#### Task statement:
Copy out the items below word for word, leaving nothing out and changing nothing.

(Dataset items)
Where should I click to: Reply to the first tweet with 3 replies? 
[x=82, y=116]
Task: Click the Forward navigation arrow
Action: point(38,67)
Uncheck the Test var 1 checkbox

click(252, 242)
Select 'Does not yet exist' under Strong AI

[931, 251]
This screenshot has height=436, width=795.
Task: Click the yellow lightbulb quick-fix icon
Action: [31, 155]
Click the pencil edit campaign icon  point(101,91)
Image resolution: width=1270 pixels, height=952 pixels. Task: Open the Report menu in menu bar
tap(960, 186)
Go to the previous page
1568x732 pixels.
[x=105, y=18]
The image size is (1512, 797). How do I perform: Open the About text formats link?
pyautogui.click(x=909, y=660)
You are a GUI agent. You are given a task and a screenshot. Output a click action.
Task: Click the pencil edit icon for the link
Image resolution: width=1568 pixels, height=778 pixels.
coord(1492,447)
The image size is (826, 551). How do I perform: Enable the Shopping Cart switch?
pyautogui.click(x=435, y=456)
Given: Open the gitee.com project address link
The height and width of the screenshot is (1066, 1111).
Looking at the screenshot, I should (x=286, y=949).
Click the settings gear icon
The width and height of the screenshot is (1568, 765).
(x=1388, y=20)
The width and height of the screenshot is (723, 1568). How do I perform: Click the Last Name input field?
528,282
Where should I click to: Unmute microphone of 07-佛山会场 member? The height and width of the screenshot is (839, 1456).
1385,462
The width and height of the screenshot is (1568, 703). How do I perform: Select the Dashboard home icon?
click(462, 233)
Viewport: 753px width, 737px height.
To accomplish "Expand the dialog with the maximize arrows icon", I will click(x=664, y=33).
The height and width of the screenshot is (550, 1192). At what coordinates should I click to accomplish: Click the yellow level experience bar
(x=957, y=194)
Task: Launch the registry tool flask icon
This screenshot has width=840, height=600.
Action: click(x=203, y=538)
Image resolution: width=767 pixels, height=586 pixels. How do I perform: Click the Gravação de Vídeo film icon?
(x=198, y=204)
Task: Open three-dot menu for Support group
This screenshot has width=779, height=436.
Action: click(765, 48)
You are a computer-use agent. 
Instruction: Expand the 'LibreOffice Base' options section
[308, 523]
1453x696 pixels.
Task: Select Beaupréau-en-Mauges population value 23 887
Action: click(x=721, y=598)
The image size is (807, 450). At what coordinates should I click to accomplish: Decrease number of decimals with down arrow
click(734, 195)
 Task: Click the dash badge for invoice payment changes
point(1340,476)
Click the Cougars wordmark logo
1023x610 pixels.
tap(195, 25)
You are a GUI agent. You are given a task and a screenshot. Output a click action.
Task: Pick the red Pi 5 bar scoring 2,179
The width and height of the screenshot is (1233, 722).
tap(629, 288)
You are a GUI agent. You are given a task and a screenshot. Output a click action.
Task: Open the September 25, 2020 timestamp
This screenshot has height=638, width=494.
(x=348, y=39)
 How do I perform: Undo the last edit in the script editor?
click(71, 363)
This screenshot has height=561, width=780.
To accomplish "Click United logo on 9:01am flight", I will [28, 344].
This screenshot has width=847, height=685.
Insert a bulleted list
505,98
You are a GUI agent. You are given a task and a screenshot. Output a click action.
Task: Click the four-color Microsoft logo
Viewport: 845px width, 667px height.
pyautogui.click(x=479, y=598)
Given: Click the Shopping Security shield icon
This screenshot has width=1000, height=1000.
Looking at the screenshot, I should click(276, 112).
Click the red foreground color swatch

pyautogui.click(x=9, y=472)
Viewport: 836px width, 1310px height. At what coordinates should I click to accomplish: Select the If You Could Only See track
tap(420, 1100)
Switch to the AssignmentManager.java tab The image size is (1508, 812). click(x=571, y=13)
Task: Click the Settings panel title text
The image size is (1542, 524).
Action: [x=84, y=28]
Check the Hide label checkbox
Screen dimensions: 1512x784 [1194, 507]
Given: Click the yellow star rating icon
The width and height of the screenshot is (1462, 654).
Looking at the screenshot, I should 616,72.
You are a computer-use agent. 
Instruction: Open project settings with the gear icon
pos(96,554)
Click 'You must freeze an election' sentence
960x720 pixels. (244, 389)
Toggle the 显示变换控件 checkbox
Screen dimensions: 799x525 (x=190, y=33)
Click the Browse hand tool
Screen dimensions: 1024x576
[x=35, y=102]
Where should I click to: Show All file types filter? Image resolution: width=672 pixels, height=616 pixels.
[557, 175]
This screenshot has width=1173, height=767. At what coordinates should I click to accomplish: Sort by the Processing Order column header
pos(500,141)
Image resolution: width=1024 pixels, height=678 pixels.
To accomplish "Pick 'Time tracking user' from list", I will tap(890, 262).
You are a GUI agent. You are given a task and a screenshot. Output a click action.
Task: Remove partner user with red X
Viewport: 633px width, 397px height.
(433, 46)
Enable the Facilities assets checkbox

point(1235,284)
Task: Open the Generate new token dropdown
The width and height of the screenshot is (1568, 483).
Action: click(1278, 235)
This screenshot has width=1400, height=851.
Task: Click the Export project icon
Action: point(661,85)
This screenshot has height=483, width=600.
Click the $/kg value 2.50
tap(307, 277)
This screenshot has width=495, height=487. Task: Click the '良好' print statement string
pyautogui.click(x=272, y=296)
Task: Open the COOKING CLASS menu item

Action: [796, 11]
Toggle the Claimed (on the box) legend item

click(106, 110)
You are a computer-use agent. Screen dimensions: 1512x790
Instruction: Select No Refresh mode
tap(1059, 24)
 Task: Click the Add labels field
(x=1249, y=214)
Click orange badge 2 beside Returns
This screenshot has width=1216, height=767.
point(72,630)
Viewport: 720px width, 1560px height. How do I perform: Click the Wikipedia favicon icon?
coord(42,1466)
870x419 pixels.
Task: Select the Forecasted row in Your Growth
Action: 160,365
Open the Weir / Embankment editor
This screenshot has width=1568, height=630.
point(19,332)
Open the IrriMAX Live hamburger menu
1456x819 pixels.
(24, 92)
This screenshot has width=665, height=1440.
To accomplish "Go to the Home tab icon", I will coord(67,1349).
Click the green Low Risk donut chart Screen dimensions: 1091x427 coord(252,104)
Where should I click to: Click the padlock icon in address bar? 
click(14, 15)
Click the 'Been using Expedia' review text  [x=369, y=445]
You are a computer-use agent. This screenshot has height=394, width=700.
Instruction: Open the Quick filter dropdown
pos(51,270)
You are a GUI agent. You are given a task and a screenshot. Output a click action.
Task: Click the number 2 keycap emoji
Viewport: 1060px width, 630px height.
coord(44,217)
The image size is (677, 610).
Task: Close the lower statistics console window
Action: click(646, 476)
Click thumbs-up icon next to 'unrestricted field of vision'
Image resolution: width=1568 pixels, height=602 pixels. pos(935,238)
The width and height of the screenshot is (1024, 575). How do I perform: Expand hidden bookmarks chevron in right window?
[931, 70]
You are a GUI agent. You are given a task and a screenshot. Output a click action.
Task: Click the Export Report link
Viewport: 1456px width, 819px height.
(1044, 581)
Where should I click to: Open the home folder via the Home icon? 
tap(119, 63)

#### Response to the exercise:
Where should I click to: Reply to the first tweet with 3 replies? 
[x=82, y=116]
Task: Click the Forward navigation arrow
Action: point(38,67)
Uncheck the Test var 1 checkbox

click(252, 242)
Select 'Does not yet exist' under Strong AI

[931, 251]
This screenshot has height=436, width=795.
Task: Click the yellow lightbulb quick-fix icon
Action: [31, 155]
Click the pencil edit campaign icon  point(101,91)
Image resolution: width=1270 pixels, height=952 pixels. Task: Open the Report menu in menu bar
tap(960, 186)
Go to the previous page
1568x732 pixels.
[x=105, y=18]
The image size is (1512, 797). How do I perform: Open the About text formats link?
pyautogui.click(x=909, y=660)
You are a GUI agent. You are given a task and a screenshot. Output a click action.
Task: Click the pencil edit icon for the link
Image resolution: width=1568 pixels, height=778 pixels.
coord(1492,447)
The image size is (826, 551). How do I perform: Enable the Shopping Cart switch?
pyautogui.click(x=435, y=456)
Given: Open the gitee.com project address link
The height and width of the screenshot is (1066, 1111).
Looking at the screenshot, I should (x=286, y=949).
Click the settings gear icon
The width and height of the screenshot is (1568, 765).
(x=1388, y=20)
The width and height of the screenshot is (723, 1568). How do I perform: Click the Last Name input field?
528,282
Where should I click to: Unmute microphone of 07-佛山会场 member? The height and width of the screenshot is (839, 1456).
1385,462
The width and height of the screenshot is (1568, 703). How do I perform: Select the Dashboard home icon?
click(462, 233)
Viewport: 753px width, 737px height.
To accomplish "Expand the dialog with the maximize arrows icon", I will click(x=664, y=33).
The height and width of the screenshot is (550, 1192). At what coordinates should I click to accomplish: Click the yellow level experience bar
(x=957, y=194)
Task: Launch the registry tool flask icon
This screenshot has width=840, height=600.
Action: click(x=203, y=538)
Image resolution: width=767 pixels, height=586 pixels. How do I perform: Click the Gravação de Vídeo film icon?
(x=198, y=204)
Task: Open three-dot menu for Support group
This screenshot has width=779, height=436.
Action: click(765, 48)
You are a computer-use agent. 
Instruction: Expand the 'LibreOffice Base' options section
[308, 523]
1453x696 pixels.
Task: Select Beaupréau-en-Mauges population value 23 887
Action: click(x=721, y=598)
The image size is (807, 450). At what coordinates should I click to accomplish: Decrease number of decimals with down arrow
click(734, 195)
 Task: Click the dash badge for invoice payment changes
point(1340,476)
Click the Cougars wordmark logo
1023x610 pixels.
tap(195, 25)
You are a GUI agent. You are given a task and a screenshot. Output a click action.
Task: Pick the red Pi 5 bar scoring 2,179
The width and height of the screenshot is (1233, 722).
tap(629, 288)
You are a GUI agent. You are given a task and a screenshot. Output a click action.
Task: Open the September 25, 2020 timestamp
This screenshot has height=638, width=494.
(x=348, y=39)
 How do I perform: Undo the last edit in the script editor?
click(71, 363)
This screenshot has height=561, width=780.
To accomplish "Click United logo on 9:01am flight", I will [28, 344].
This screenshot has width=847, height=685.
Insert a bulleted list
505,98
You are a GUI agent. You are given a task and a screenshot. Output a click action.
Task: Click the four-color Microsoft logo
Viewport: 845px width, 667px height.
pyautogui.click(x=479, y=598)
Given: Click the Shopping Security shield icon
This screenshot has width=1000, height=1000.
Looking at the screenshot, I should click(276, 112).
Click the red foreground color swatch

pyautogui.click(x=9, y=472)
Viewport: 836px width, 1310px height. At what coordinates should I click to accomplish: Select the If You Could Only See track
tap(420, 1100)
Switch to the AssignmentManager.java tab The image size is (1508, 812). click(x=571, y=13)
Task: Click the Settings panel title text
The image size is (1542, 524).
Action: [x=84, y=28]
Check the Hide label checkbox
Screen dimensions: 1512x784 [1194, 507]
Given: Click the yellow star rating icon
The width and height of the screenshot is (1462, 654).
Looking at the screenshot, I should 616,72.
You are a computer-use agent. 
Instruction: Open project settings with the gear icon
pos(96,554)
Click 'You must freeze an election' sentence
960x720 pixels. (244, 389)
Toggle the 显示变换控件 checkbox
Screen dimensions: 799x525 (x=190, y=33)
Click the Browse hand tool
Screen dimensions: 1024x576
[x=35, y=102]
Where should I click to: Show All file types filter? Image resolution: width=672 pixels, height=616 pixels.
[557, 175]
This screenshot has width=1173, height=767. At what coordinates should I click to accomplish: Sort by the Processing Order column header
pos(500,141)
Image resolution: width=1024 pixels, height=678 pixels.
To accomplish "Pick 'Time tracking user' from list", I will tap(890, 262).
You are a GUI agent. You are given a task and a screenshot. Output a click action.
Task: Remove partner user with red X
Viewport: 633px width, 397px height.
(433, 46)
Enable the Facilities assets checkbox

point(1235,284)
Task: Open the Generate new token dropdown
The width and height of the screenshot is (1568, 483).
Action: click(1278, 235)
This screenshot has width=1400, height=851.
Task: Click the Export project icon
Action: point(661,85)
This screenshot has height=483, width=600.
Click the $/kg value 2.50
tap(307, 277)
This screenshot has width=495, height=487. Task: Click the '良好' print statement string
pyautogui.click(x=272, y=296)
Task: Open the COOKING CLASS menu item

Action: [796, 11]
Toggle the Claimed (on the box) legend item

click(106, 110)
You are a computer-use agent. Screen dimensions: 1512x790
Instruction: Select No Refresh mode
tap(1059, 24)
 Task: Click the Add labels field
(x=1249, y=214)
Click orange badge 2 beside Returns
This screenshot has width=1216, height=767.
point(72,630)
Viewport: 720px width, 1560px height. How do I perform: Click the Wikipedia favicon icon?
coord(42,1466)
870x419 pixels.
Task: Select the Forecasted row in Your Growth
Action: 160,365
Open the Weir / Embankment editor
This screenshot has width=1568, height=630.
point(19,332)
Open the IrriMAX Live hamburger menu
1456x819 pixels.
(24, 92)
This screenshot has width=665, height=1440.
To accomplish "Go to the Home tab icon", I will coord(67,1349).
Click the green Low Risk donut chart Screen dimensions: 1091x427 coord(252,104)
Where should I click to: Click the padlock icon in address bar? 
click(14, 15)
Click the 'Been using Expedia' review text  [x=369, y=445]
You are a computer-use agent. This screenshot has height=394, width=700.
Instruction: Open the Quick filter dropdown
pos(51,270)
You are a GUI agent. You are given a task and a screenshot. Output a click action.
Task: Click the number 2 keycap emoji
Viewport: 1060px width, 630px height.
coord(44,217)
The image size is (677, 610).
Task: Close the lower statistics console window
Action: click(646, 476)
Click thumbs-up icon next to 'unrestricted field of vision'
Image resolution: width=1568 pixels, height=602 pixels. pos(935,238)
The width and height of the screenshot is (1024, 575). How do I perform: Expand hidden bookmarks chevron in right window?
[931, 70]
You are a GUI agent. You are given a task and a screenshot. Output a click action.
Task: Click the Export Report link
Viewport: 1456px width, 819px height.
(1044, 581)
Where should I click to: Open the home folder via the Home icon? 
tap(119, 63)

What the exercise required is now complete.